DOS - QBASIC APP FAILS TO RUN

G

Gary Sherry

I have a new Dell workstation that is running Windows 2000 Professional SP3.
The machine came with the OS pre-installed and has an IDE disk with a DELL
utilities partition and a single FAT32 partition, where W2K is installed.

I have a compiled DOS application that was written in Quick Basis. The
application uses a TOKEN that is copied to the hard disk during the
installation routine as a copy protection mechcanisms like many old DOS
games did.

My problem is, if I attempt to run the installation program from a CMD
prompt, it displays an error message when attempting to copy the token to
the hard disk. The installation routine continues and installs the
application but you are unable to run the app as the token hasn't been
installed.

However if I boot from a Win98 boot disk, I can install the application, the
token is copied to the hard disk and I'm able to run the application.

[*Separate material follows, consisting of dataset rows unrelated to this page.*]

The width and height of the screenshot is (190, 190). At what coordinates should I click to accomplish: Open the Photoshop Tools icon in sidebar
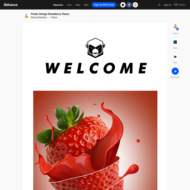pos(175,42)
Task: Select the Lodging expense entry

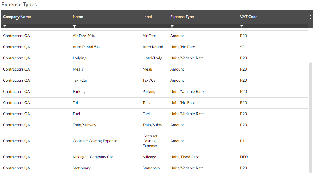Action: click(79, 58)
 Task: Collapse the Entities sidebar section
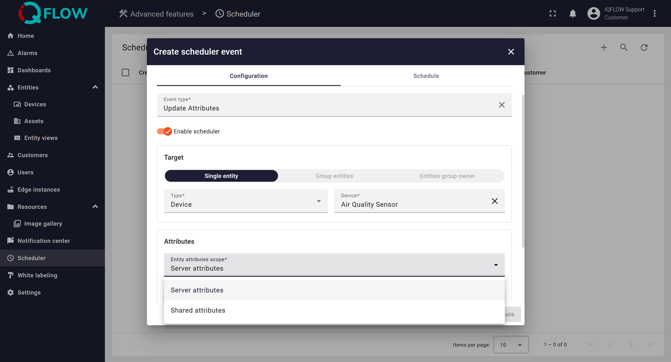[95, 87]
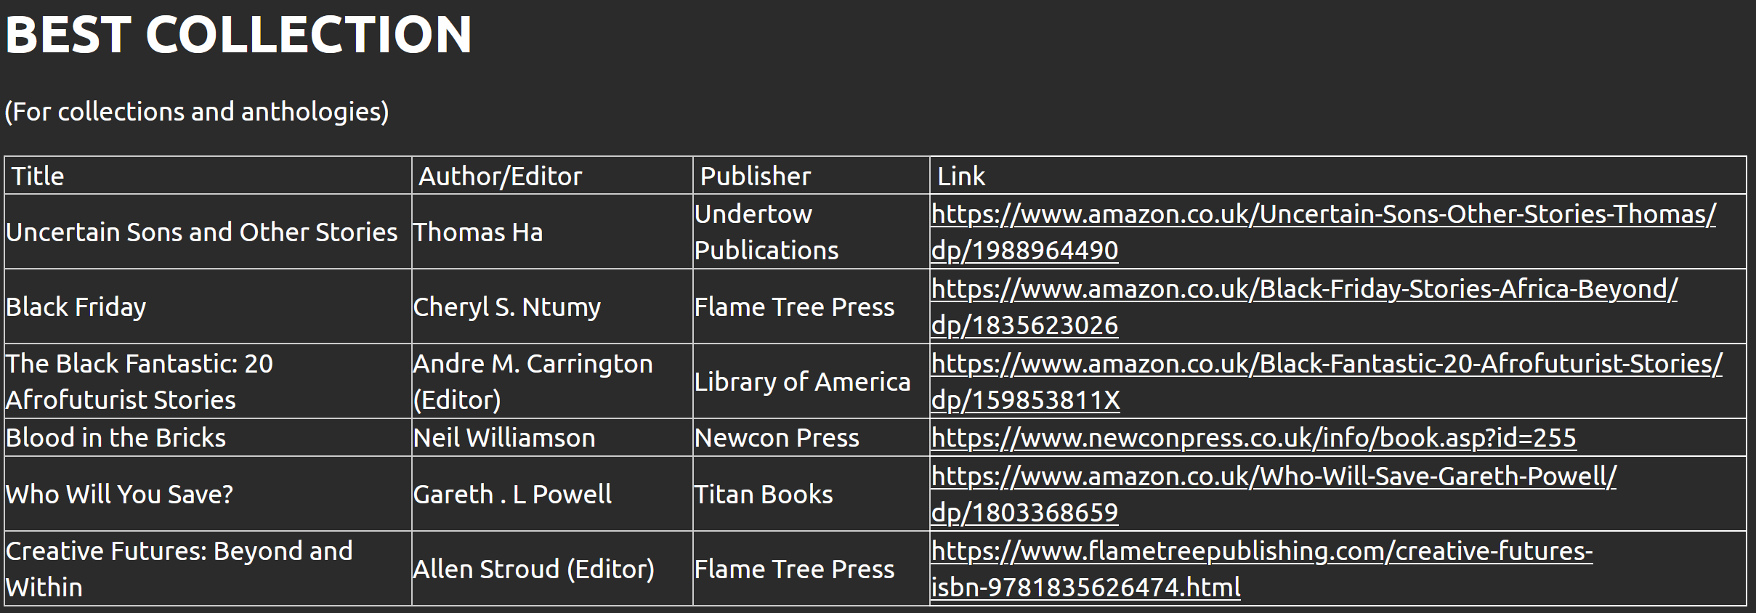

If I restart the workstation and attempt to run the application from a CMD
prompt in W2K, I receive an error message stating that the token is missing,
even though I can run the app from a Win98 DOS boot disk.

I have been told by the develop that other clients are using the software on
W2K, although I haven't managed this even after re-installing the
application. Any ideas would be gratefully received whether fixes tothe
prompt or links to decompliers for QB programs

Gary
 
R

Ritchie

Gary Sherry said:
The machine came with the OS pre-installed and has an IDE disk with a DELL
utilities partition and a single FAT32 partition, where W2K is installed.
I have been told by the develop that other clients are using the software on
W2K, although I haven't managed this even after re-installing the

May be the app assumes the o/s resides on the first partition. The Dell
partition is NOT required. Personally I'd zap the whole disk and start
again. A less drastic option would be to use a partition editing utility,
say Partition Magic. I don't know of any specific free utils but I bet
the linux community have some.
 
G

Gary Sherry

I wasn't sure if the problem was related to the Dell
machine and elimiated this by installing and testing the
software with W2K on a Compaq PC which didn't have two
partitions, so W2K was on the first partition.

So I guess this answers your question, in so much that
this isn't the problem.

Gary
 
M

Mark Blain

I have a new Dell workstation that is running Windows 2000 Professional SP3.
The machine came with the OS pre-installed and has an IDE disk with a DELL
utilities partition and a single FAT32 partition, where W2K is installed.

I have a compiled DOS application that was written in Quick Basis. The
application uses a TOKEN that is copied to the hard disk during the
installation routine as a copy protection mechcanisms like many old DOS
games did.

My problem is, if I attempt to run the installation program from a CMD
prompt, it displays an error message when attempting to copy the token to
the hard disk. The installation routine continues and installs the
application but you are unable to run the app as the token hasn't been
installed.

However if I boot from a Win98 boot disk, I can install the application, the
token is copied to the hard disk and I'm able to run the application.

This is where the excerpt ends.